The story is told very genuinely from a child's point of view - in this it reminded me of one of this year's big adult books, Room by Emma Donoghue. His voice is very innocent and it's heartbreaking to see the family's disfunction through his eyes. As the children left behind in tragedy, Jamie and Jasmine find themselves more neglected and invisible rather than more cared for. With a move to the countryside, Jamie also finds himself forming a tender young friendship with a girl at his new school, but there's just one problem: Sunya is a Muslim.

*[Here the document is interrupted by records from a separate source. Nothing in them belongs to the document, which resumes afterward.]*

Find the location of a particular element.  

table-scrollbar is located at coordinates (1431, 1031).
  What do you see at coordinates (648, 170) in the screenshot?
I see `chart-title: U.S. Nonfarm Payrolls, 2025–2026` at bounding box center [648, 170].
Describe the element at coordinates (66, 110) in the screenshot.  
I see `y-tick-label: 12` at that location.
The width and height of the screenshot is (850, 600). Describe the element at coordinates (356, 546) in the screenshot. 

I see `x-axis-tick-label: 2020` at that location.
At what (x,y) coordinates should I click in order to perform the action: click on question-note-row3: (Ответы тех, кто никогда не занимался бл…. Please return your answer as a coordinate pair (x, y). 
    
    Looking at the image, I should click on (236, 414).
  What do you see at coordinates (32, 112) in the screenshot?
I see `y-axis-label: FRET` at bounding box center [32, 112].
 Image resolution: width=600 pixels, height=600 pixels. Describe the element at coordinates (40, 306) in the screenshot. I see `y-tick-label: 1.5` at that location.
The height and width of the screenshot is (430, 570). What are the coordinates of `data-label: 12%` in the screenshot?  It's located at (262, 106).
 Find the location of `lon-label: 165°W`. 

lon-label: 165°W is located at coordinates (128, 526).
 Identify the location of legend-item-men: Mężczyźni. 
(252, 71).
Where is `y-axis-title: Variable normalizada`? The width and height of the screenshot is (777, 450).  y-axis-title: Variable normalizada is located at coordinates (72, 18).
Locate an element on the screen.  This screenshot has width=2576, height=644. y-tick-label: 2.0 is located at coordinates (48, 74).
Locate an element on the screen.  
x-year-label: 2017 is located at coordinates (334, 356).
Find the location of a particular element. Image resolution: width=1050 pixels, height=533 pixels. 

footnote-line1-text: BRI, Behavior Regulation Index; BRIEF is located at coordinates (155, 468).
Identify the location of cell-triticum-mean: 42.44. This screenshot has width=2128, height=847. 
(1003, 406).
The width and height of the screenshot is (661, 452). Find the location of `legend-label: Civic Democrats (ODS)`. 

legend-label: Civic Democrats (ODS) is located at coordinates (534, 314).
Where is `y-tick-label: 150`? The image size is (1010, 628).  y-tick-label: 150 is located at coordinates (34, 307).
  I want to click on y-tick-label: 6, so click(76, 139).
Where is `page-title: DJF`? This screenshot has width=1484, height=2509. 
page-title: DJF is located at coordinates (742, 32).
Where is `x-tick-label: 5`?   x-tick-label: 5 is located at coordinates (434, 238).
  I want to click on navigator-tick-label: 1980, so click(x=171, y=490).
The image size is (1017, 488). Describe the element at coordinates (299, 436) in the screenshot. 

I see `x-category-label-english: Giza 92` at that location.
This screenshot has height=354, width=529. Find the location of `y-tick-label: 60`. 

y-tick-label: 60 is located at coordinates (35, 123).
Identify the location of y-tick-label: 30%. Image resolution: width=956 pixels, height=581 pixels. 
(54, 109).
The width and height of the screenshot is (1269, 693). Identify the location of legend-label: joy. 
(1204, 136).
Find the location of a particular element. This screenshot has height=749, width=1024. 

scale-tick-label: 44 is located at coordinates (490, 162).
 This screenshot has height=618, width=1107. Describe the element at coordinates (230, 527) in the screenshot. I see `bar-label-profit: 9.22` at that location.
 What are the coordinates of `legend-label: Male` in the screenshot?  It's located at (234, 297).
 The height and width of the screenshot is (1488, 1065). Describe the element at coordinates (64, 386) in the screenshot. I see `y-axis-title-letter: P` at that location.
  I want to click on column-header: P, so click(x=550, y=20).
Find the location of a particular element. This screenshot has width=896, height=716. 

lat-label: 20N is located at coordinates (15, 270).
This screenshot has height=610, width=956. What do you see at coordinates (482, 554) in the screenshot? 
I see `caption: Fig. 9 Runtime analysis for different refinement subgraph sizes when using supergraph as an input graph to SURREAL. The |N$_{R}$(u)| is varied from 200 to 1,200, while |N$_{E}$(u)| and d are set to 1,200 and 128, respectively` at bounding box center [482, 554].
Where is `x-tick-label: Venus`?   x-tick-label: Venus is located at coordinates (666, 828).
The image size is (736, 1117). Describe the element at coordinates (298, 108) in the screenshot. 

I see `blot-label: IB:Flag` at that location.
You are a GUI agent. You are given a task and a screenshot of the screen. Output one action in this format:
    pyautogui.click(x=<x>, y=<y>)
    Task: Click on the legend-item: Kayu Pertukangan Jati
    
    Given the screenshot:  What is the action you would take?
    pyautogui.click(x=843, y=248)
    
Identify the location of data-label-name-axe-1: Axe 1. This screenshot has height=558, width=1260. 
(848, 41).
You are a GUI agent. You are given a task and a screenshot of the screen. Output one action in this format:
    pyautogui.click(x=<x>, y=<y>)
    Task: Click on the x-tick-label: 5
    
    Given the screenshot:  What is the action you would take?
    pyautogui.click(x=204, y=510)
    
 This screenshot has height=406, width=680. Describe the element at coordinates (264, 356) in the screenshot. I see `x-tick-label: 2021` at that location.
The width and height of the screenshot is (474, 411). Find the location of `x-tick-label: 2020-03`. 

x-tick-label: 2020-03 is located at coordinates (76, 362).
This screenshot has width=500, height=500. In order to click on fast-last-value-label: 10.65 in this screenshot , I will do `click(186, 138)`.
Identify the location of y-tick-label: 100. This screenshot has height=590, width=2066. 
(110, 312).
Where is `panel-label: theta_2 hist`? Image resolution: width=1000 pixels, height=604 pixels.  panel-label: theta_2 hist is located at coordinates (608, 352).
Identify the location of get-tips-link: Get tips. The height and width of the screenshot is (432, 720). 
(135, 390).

Jamie experiences so much in this book and it isn't necessarily all the big problems he has to deal with which are the best bits of the story - small triumphs against the school bully and moments of realising how much his sister is doing to help him along behind the scenes - these are the bits that really got me. Well and a scene with a cat which made me weep for a good 20 minutes... But my point is, this book isn't really about a family affected by a terrorist attack. It's just about a family - it doesn't matter what caused their fractures, because what comes after could be scenes from any number of family's difficulties. It's so beautifully observed and heart-touching, and not really an issue book in the way I was expecting. The nearest book I could compare it to would be Moon Pie by Simon Mason which has a similar family set-up and is equally wonderful!

I do think this book really deserves all the praise it has received - ignore the attention grabbing stuff about terrorism (and sorry, but I'm not a fan of this cover at all...) and read it as a sensitive and touching examination of a family in trouble.

My Sister Lives on the Mantlepiece is out now in paperback and is long listed for the Carnegie Medal.